The New York Times editorial deplored this case first as

a disheartening example of how intense lobbying and financial contributions can distort the legislative process in Washington

and second as

a classic example of the power of special interests to shape legislation and shows how hard it may be to carry out the reforms needed to cut health care costs. 

But it was really much worse than that.   This case certainly shows the ongoing coziness between big health care organizations and government (this time, mainly legislative) leaders, facilitated by the apparently very common "revolving door" interchange of influential people between corporate management and government.  Note that this coziness has now become bipartisan.  However, this was not merely expensive favoritism.  It was hypocritical expensive favoritism that benefited a corporation that ought to have been shamed and shunned for behavior that did not merely cost the government money, but likely harmed patients, sometimes even fatally. 

President Theodore Roosevelt condemned malefactors of great wealth.  Our current political leaders in both parties seem to put their ties to corporate insiders who work for executives of great wealth ahead of any consideration of what might be good for patients, public health, or the citizenry at large.  

So the US now seems to be run by a soft, informal version of corporatism, the system in which government and big corporations overlap and jointly rule the people.  Since these days big corporations are run largely without accountability by increasingly rich executives, this ends up meaning government by the oligarchs, for the oligarchs, and of the oligarchs.  President Lincoln and President Theodore Roosevelt might be rolling in their graves.  

To meaningfully reform health care, it seems like we need to meaningfully reform our entire political system, and both make leaders of health care organizations accountable, and make government again of the people, by the people, and for the people. 

The HIT Scam

Worth a read -

The HIT Scam By Greg Scandlen

Notable in the piece are these observations:

 ... even the editors of the Washington Post have come to agree the whole [national health IT] project was a fiasco — but only after we wasted $27 billion of taxpayer money.

Yet, those who are enriching themselves on the $27 billion are just happy as clams over the program. John Hoyt, the Executive Vice President of the Healthcare Information and Management Systems Society (HIMSS) was quoted in a recent Health Change Bulletin as saying −

This data suggests that the HITECH portion of the 2009 stimulus law is achieving its intended result of encouraging increased implementation and meaningful use of electronic health records among hospitals. Facilities…are laying the groundwork for interoperability to occur. Stage 6 and Stage 7 hospitals are fully prepared for provider-to-provider or facility-to-facility interoperability, as well as increasing the provider or facility’s ability to provide electronic health data reporting to public health and immunization registries to support population health review and syndromic surveillance.

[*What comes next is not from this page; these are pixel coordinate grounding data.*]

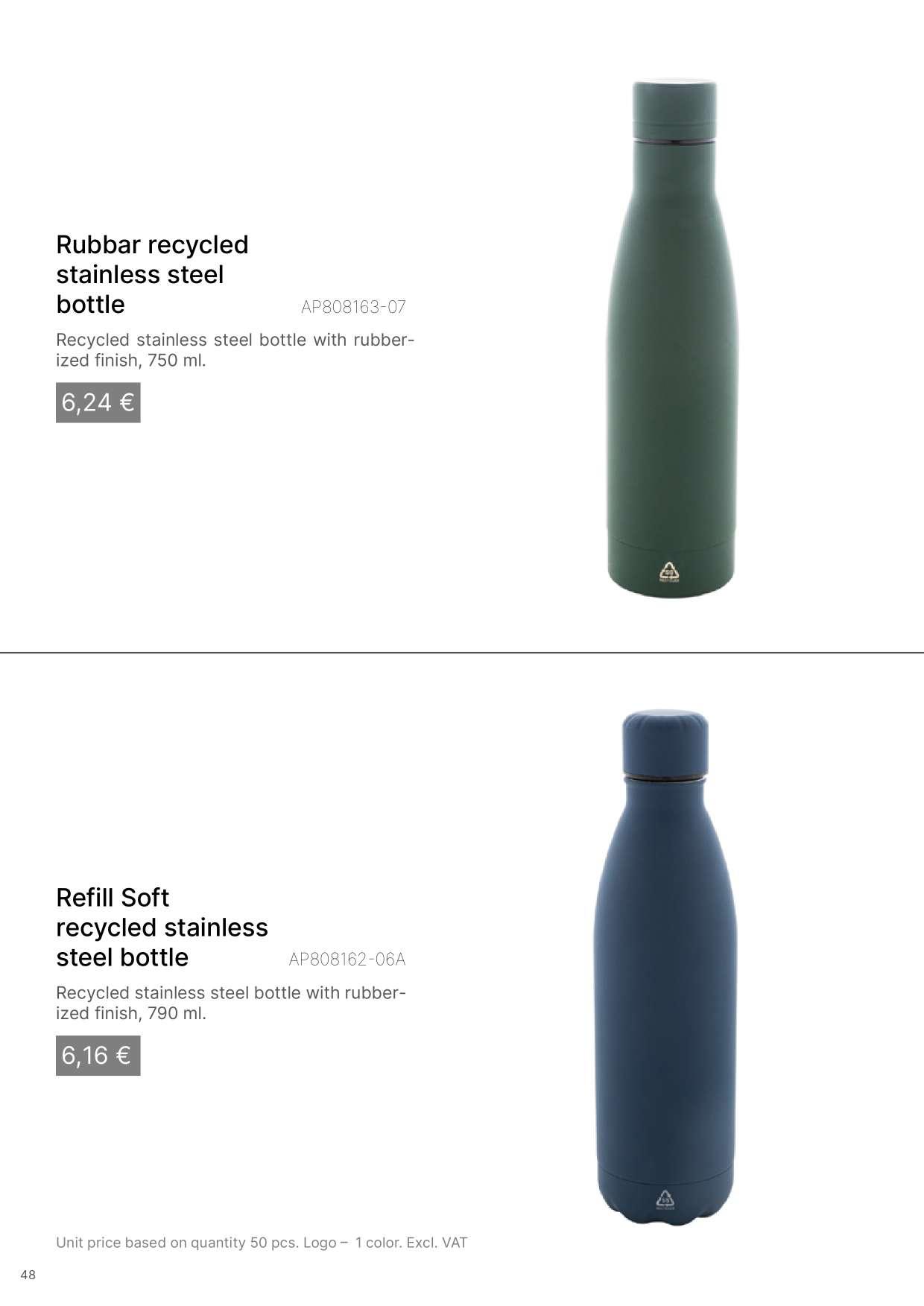Click the 6,16 € price tag

(x=98, y=1056)
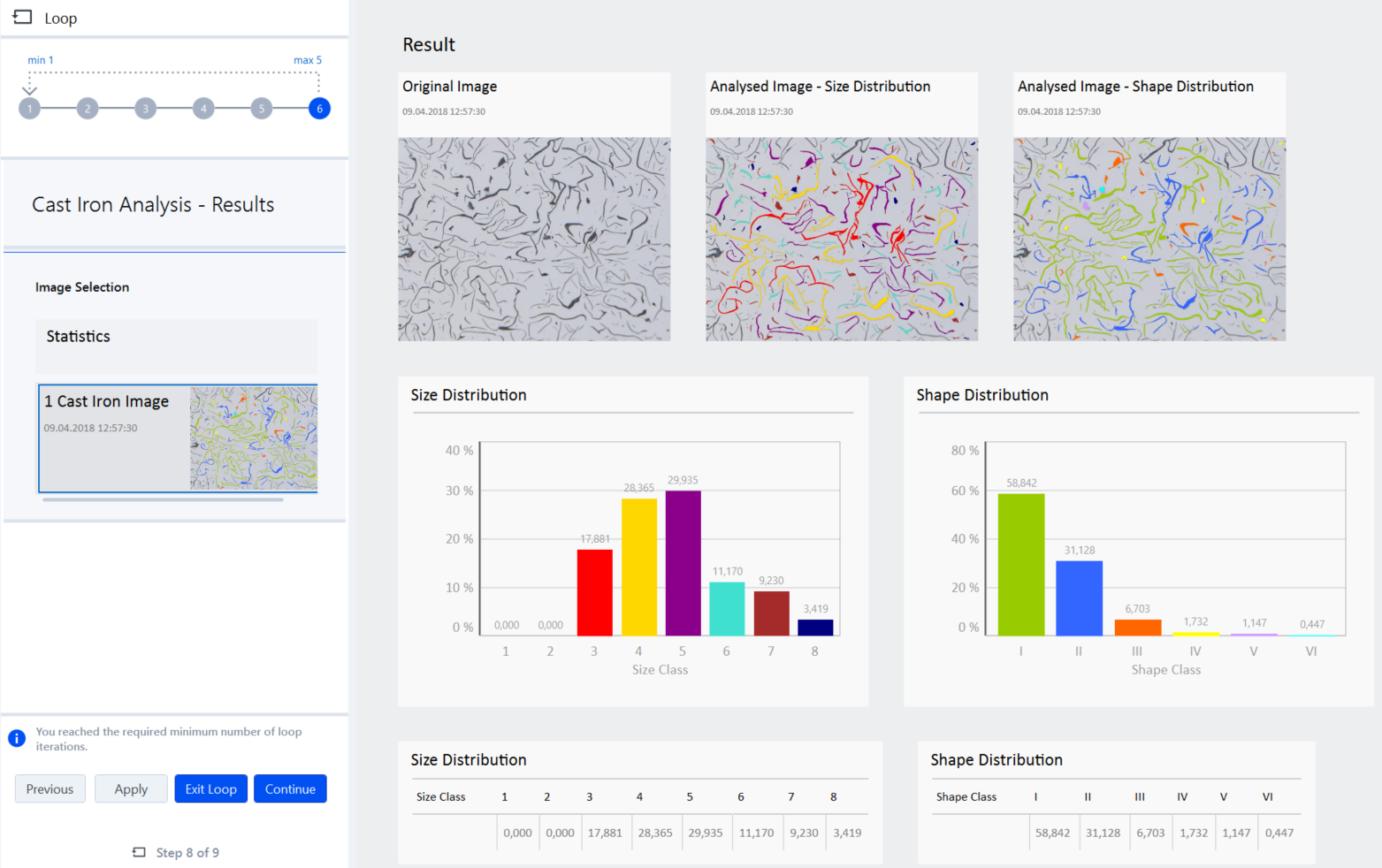This screenshot has width=1382, height=868.
Task: Open the Statistics section
Action: [78, 336]
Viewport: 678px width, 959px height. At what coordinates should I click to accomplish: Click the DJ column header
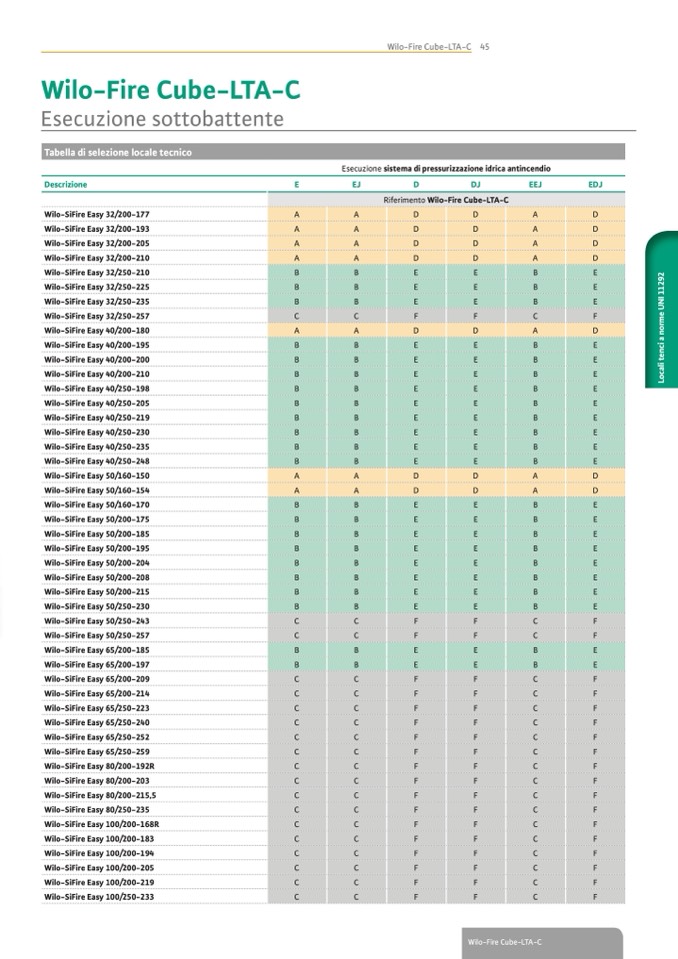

There, aren’t you greatly reassured? By the way, the New York Times piece cited above reported that –

RAND’s 2005 report was paid for by a group of companies, including General Electric and Cerner Corporation, that have profited by developing and selling electronic records systems to hospitals and physician practices. Cerner’s revenue has nearly tripled since the report was released, to a projected $3 billion in 2013, from $1 billion in 2005.

No doubt the companies that paid for the RAND study are also members of HIMSS. And General Electric certainly has what might be called a “special” relationship with President Obama.

I've been writing on similar issues for more than a decade.

It's well past the time when the same rigor that applies to pharma and medical devices be applied to the health IT sector.  And the marketing hype, along with bad health IT, abolished.